La primera parte, los primeros tres versículos, nos hablan de la Creación y dentro de ella del hombre, la más perfecta de las criaturas, con la misión de gobernar y dirigir. Es como si estuviéramos leyendo de nuevo los relatos de la creación de los dos primeros capítulos del Génesis.


En medio la petición de la que te acabo de hablar. Es una petición como suavizada. Dos expresiones paralelas, cada una de ellas explica la otra, como tantas veces hemos visto. Una en positivo y la segunda en negativo: y no me excluyas del número de tus siervos (Sb 9,4).


Y la tercera parte se detiene en la debilidad. Debilidad del muchacho Salomón, y debilidad de cada uno de los hombres, desbordados por la misión que el Señor nos encarga. Podemos ver una acumulación de términos que producen en el lector esta sensación de debilidad: siervo… sierva… débil… de pocos años… demasiado pequeño… nada (Sb 9,5-6).


La verdad es que, si lees estos dos versículos solos, sin leer los demás, es como para ponerse triste. Tener conciencia de la propia debilidad es el mejor acicate para pedir ayuda.


Y una última cosa y acabamos ya este párrafo. Vuelvo al principio. La oración comienza con la invocación: Dios de los padres (Sb 9,1). A nosotros nos puede costar trabajo entender esta expresión. Para un judío no tiene ninguna duda. Los padres son los patriarcas, los primeros, las primicias del pueblo elegido: Abrahán, Isaac y Jacob (v.gr. cfr. 1Cr 29,18).
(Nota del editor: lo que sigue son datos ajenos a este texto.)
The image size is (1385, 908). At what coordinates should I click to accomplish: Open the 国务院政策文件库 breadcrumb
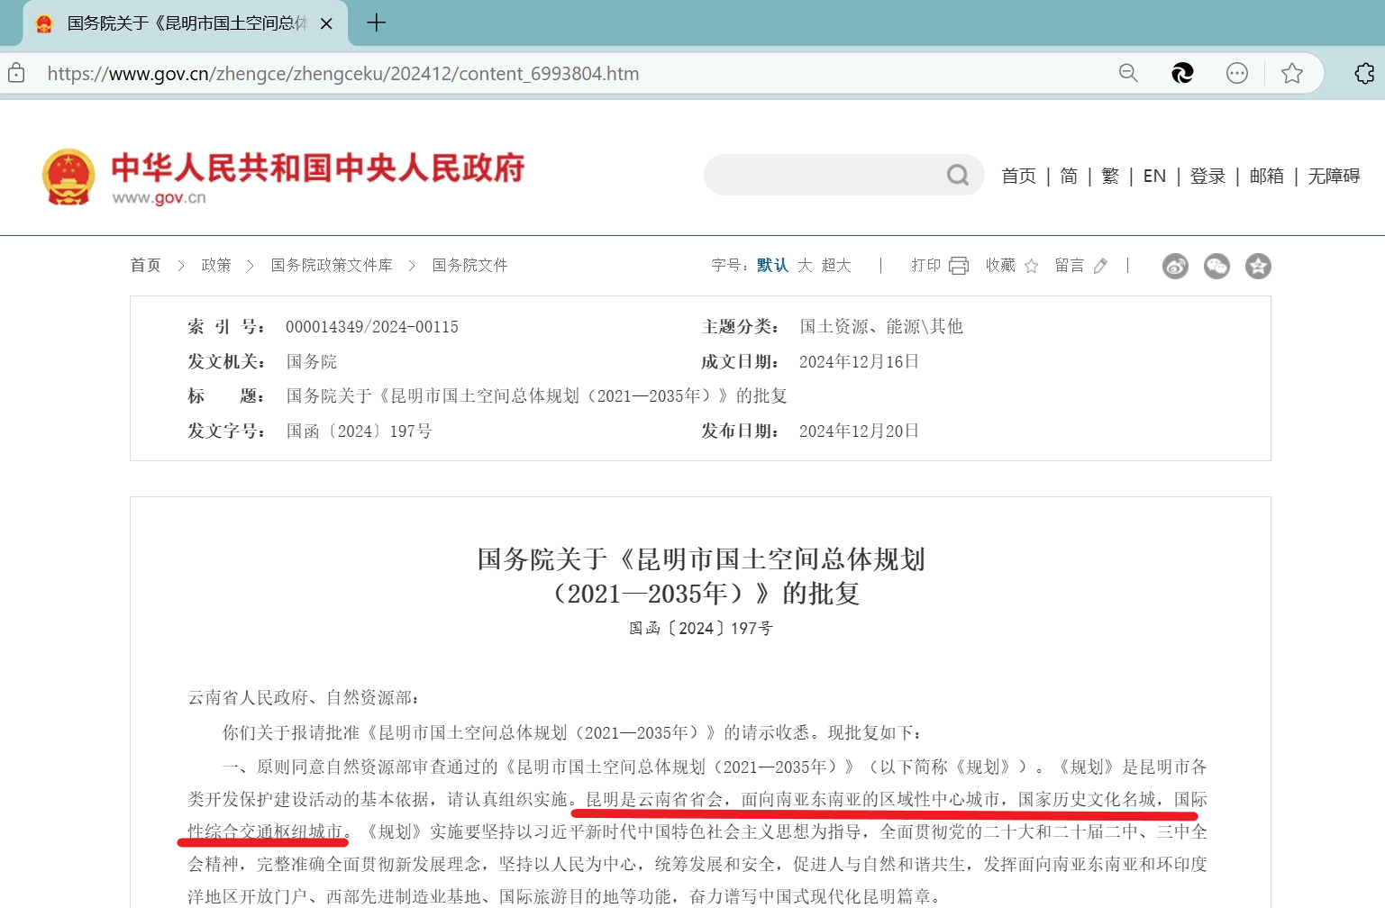(x=332, y=265)
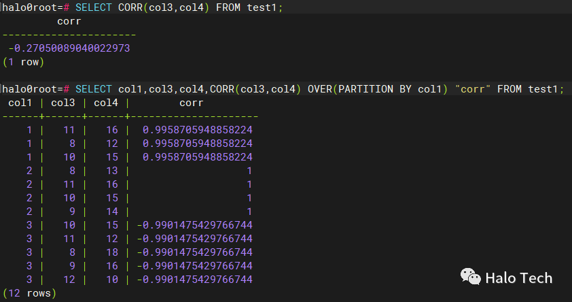Click the (1 row) result footer
Screen dimensions: 572x302
click(x=23, y=62)
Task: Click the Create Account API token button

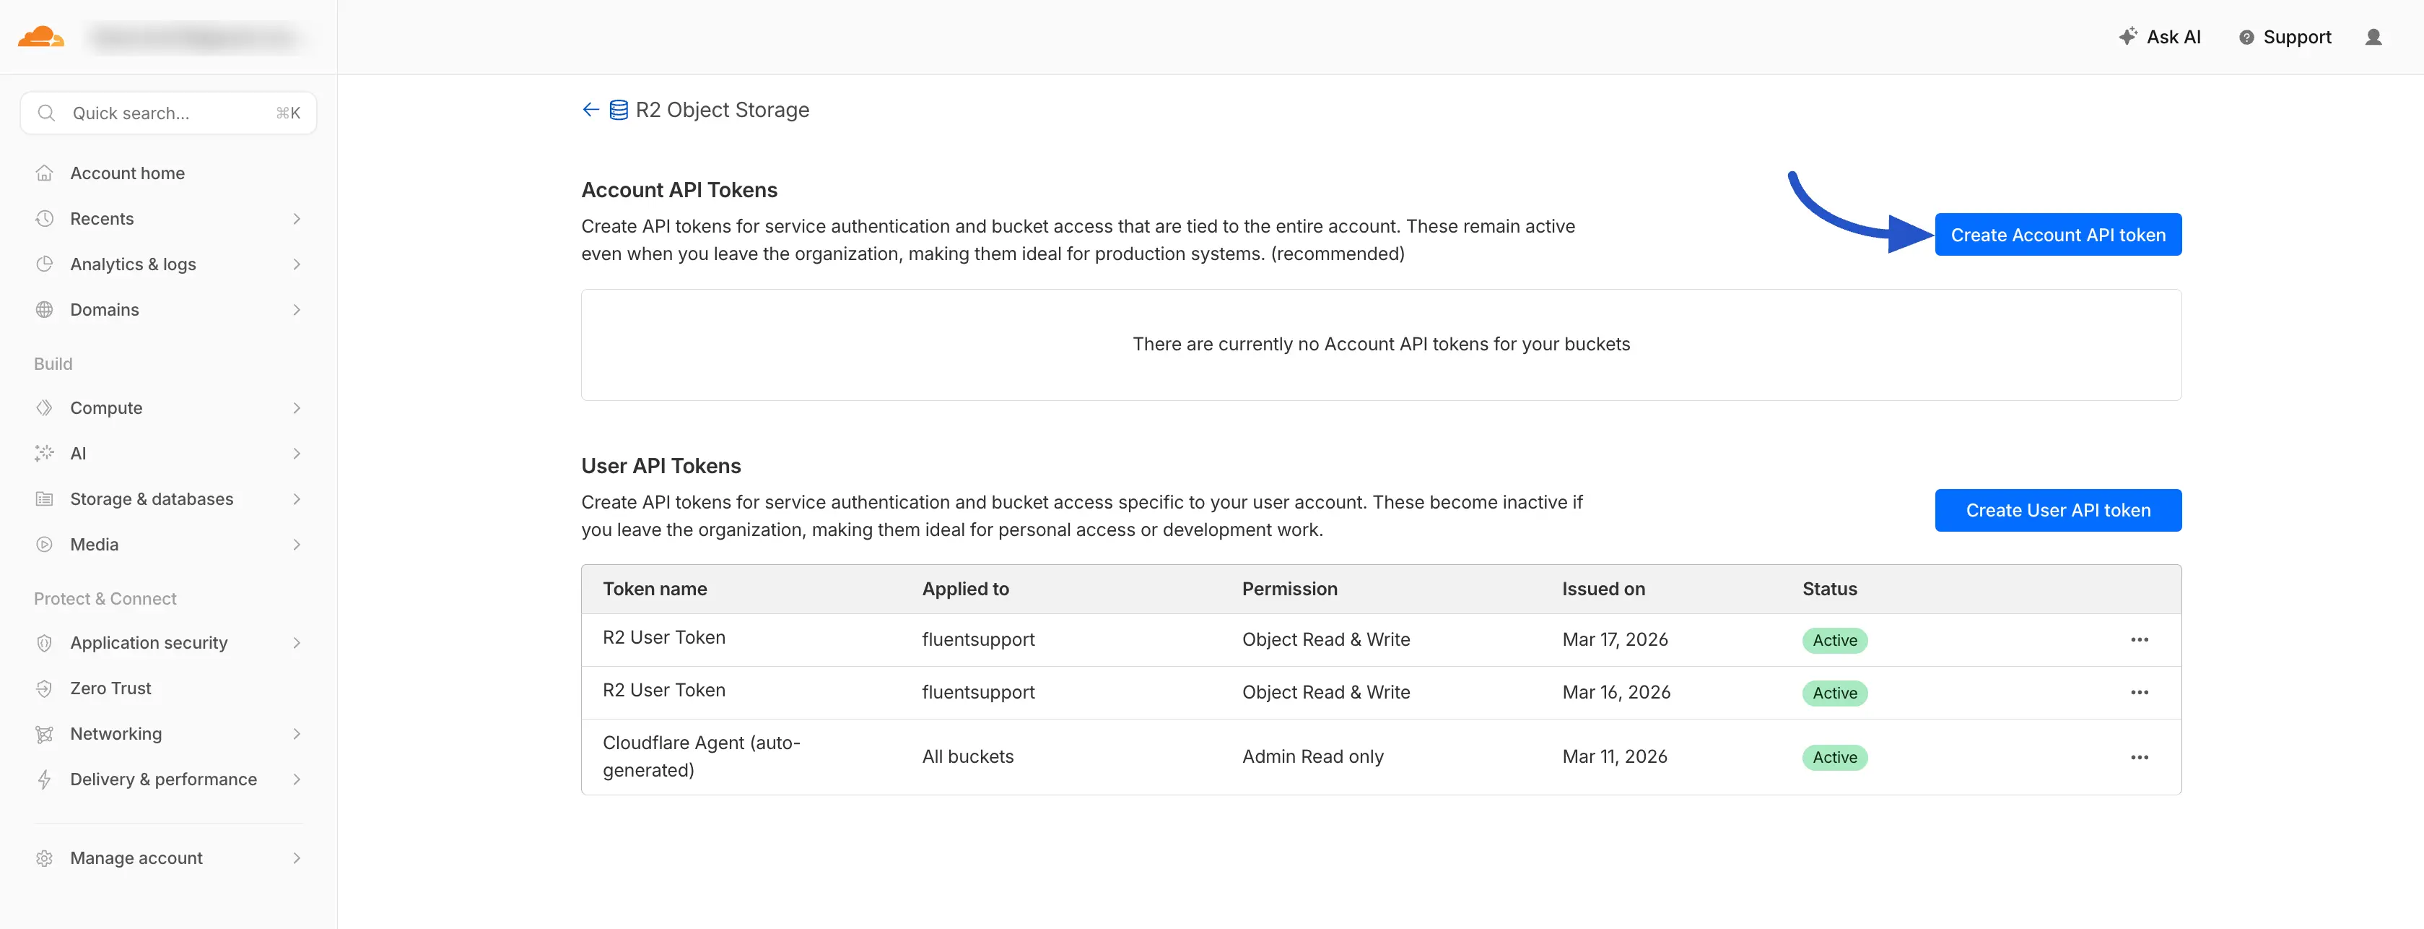Action: point(2058,234)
Hasta ahora no nos ha hablado de la historia de Israel. Sólo hemos oído hablar de Salomón, y de un modo un tanto extraño, todo muy anónimo.


Dentro de poco nos vamos a meter en el recuerdo de la historia del pueblo elegido, en cuanto acabe este magnífico capítulo. Esta alusión es como un anticipo de lo que va a suceder dentro de poco en el libro. Lo dice, ahí lo deja, y dentro de poco nos acordaremos de que ya lo había avisado.